Поставленная задача
Продолжите текст о Полине и городке Данциг, начав сразу после его последнего предложения.

---------- Предоставленный текст

Ночью ей приснился город Данциг. Белая школа была похожа на Акрополь, вокруг, между дорических колонн и дальше, по густой траве, бегали румяные дети. Директор Галль, в тоге, шитой золотыми цветами, благосклонно взирал на белокурую детвору, на породистом арийском лице сияла улыбка. Горизонт раскрывался во всю ширь, как на полотнах Пуссена, а по небу сияли белоснежные облака, расставленные в симметричном порядке. Вокруг торжественно били фонтаны, вода весело звенела, искрилась, журчала.
Читая о городке, где запрещена продажа алкоголя и сигарет, а все жители регулярно, по чёткому расписанию ходят в церковь, нельзя не думать о русской провинции. Да, и до всеобщей трезвости нам пока далеко, и в церковь обычно ходим лишь тогда, когда по-настоящему припекло. Но с другой стороны, «не согрешишь — не покаешься». Заблудших и оступившихся у нас принято жалеть и прощать: в конце концов, воздавать каждому по делам его — это прерогатива высших сил. Жители Данцига, в лице которых нетрудно разглядеть всю «белую» Америку, более прагматичны и сами вершат свой суд над грешниками (а также всеми, кто не вписывается в здешний уклад), понимая, что божьего могут и не дождаться. И никого не волнует, что «подсудимый» — ветеран, потерявший на войне ногу. С точки зрения тамошней «морали» это, скорее, отягчающее обстоятельство: всё ненужное полагается утилизовывать. Не этим ли занимались предки нынешних американцев — старательно очищали континент от ненужных коренных жителей, прикрываясь именем христианского бога? «С библией в одной руке и кольтом в другой», как пишет Бочков.
Докуривали в тишине. Тед Стобский, морщась от дыма, бросил окурок на пол и придавил ботинком. Полина так поступить не решилась, она сунула бычок под струю воды и кинула в мусорное ведро.
— Ну, я пойду, — Полина попятилась к выходу. — Если что… чего-нибудь купить… вы не стесняйтесь. Я с удовольствием.
Тед мрачно закивал и отмахнулся.
— Да, ладно, ладно…
Она улыбнулась, раскрыла дверь.
— Эй, слышь? — позвал старик. — Как тебя… Полина. Погоди…
Она повернулась, стоя на пороге.
— Как тебя занесло сюда? В этот… Данциг… — с отвращением проговорил дед.
Полина ждала, что он скажет дальше.
— Первый город, который захватил Гитлер назывался Данциг. Порт в Польше. Оттуда война началась.
Полина пожала плечами и вышла.

--------------------
---------- Записанные данные

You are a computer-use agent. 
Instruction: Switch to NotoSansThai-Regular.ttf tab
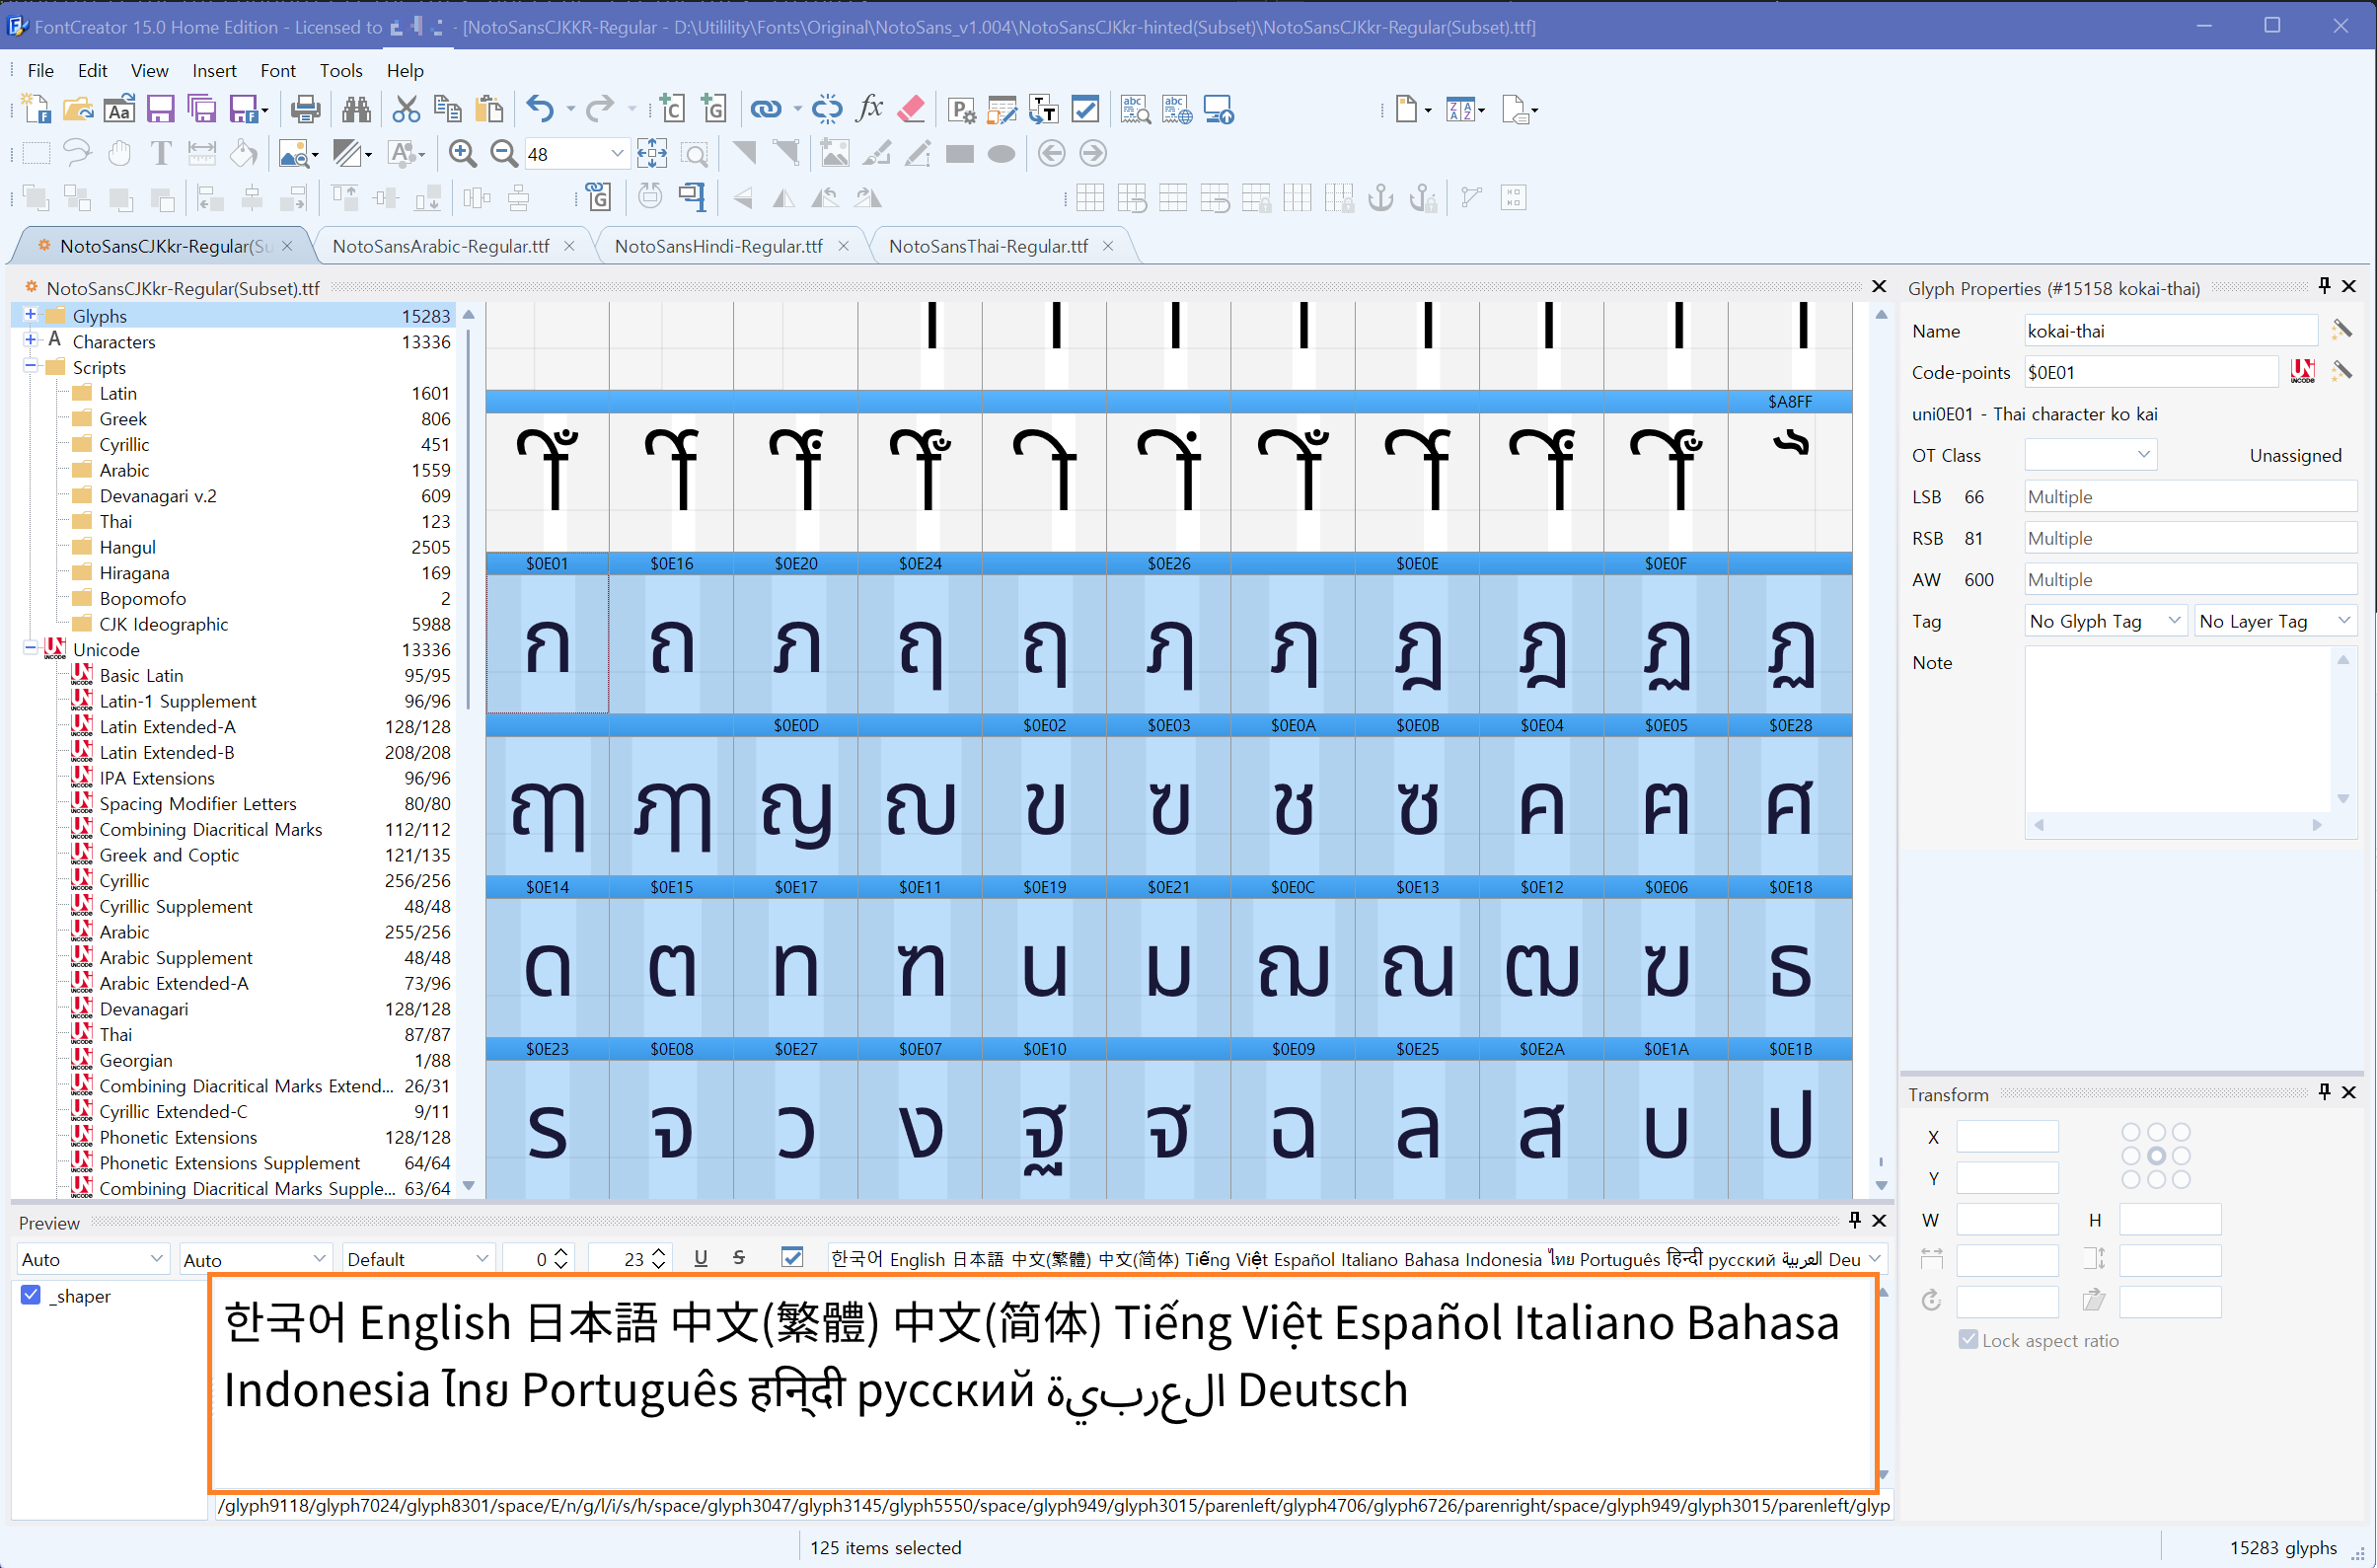pyautogui.click(x=987, y=246)
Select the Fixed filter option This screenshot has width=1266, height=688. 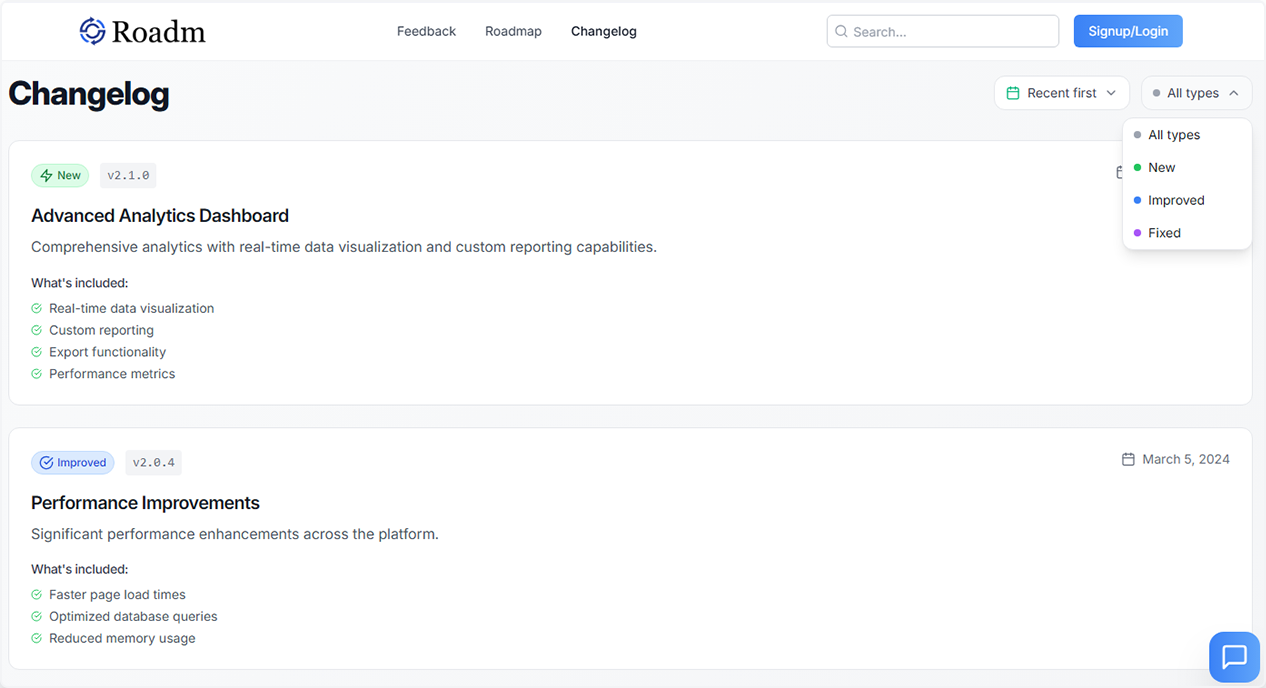1166,232
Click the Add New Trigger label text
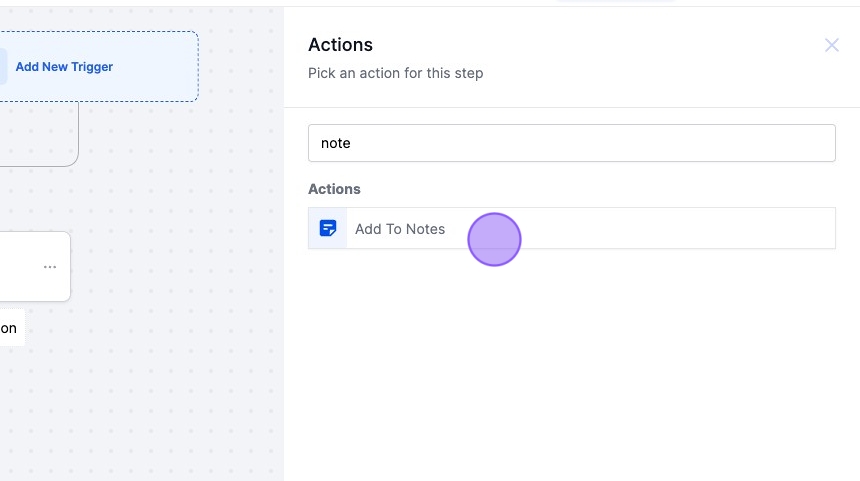Image resolution: width=860 pixels, height=481 pixels. (64, 67)
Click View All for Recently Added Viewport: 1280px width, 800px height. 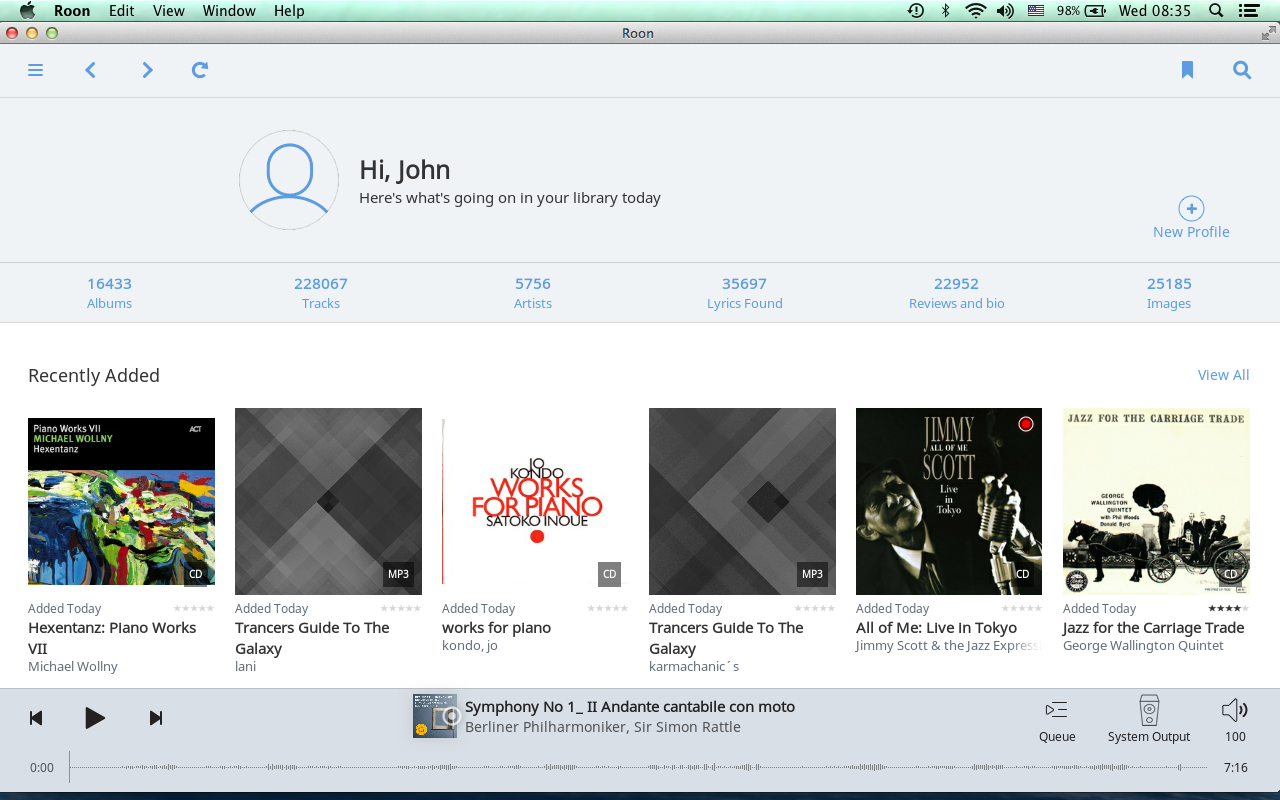[1223, 375]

--------------------

Ответ ниже
Индейское кладбище, на месте которого построен Данциг, не только легко читаемый символ, но и недвусмысленная отсылка к произведениям определённого жанра. Писатель вновь работает на стыке элитарной и массовой культуры, напоминая нам, что времена, когда первая игнорировала вторую, давно прошли. Да и пародировать традиционные приёмы и штампы «низких» жанров стало так же банально, как и воспроизводить их с серьёзным лицом. Сейчас актуальна стилизация: когда талантливый автор использует атрибуты массовой культуры для создания произведений, ориентированных на интеллектуального читателя/зрителя — при этом не скатывается ни в пародию, ни в постмодернистский абсурд, и вообще, относится к перерабатываемому материалу с уважением.
Именно таков подход автора «К югу от Вирджинии». Данциг — типичный «городок с мрачной тайной», как во множестве книг и фильмов жанра «хоррор». Начиная со второй половины романа, когда уставшая от своих городских передряг Полина Рыжик прибывает в Данциг, книга начинает усиленно маскироваться под ужастик с полным набором клише: индейское кладбище, обычное кладбище, дом с секретами, страшная местная легенда, пропавшая предшественница Полины, мёртвая птица, которую подбрасывают Полине в дом… К чести автора, концовка всё ставит на места: никакой мистики, никаких маньяков-убийц, всё гораздо прозаичнее и оттого страшнее.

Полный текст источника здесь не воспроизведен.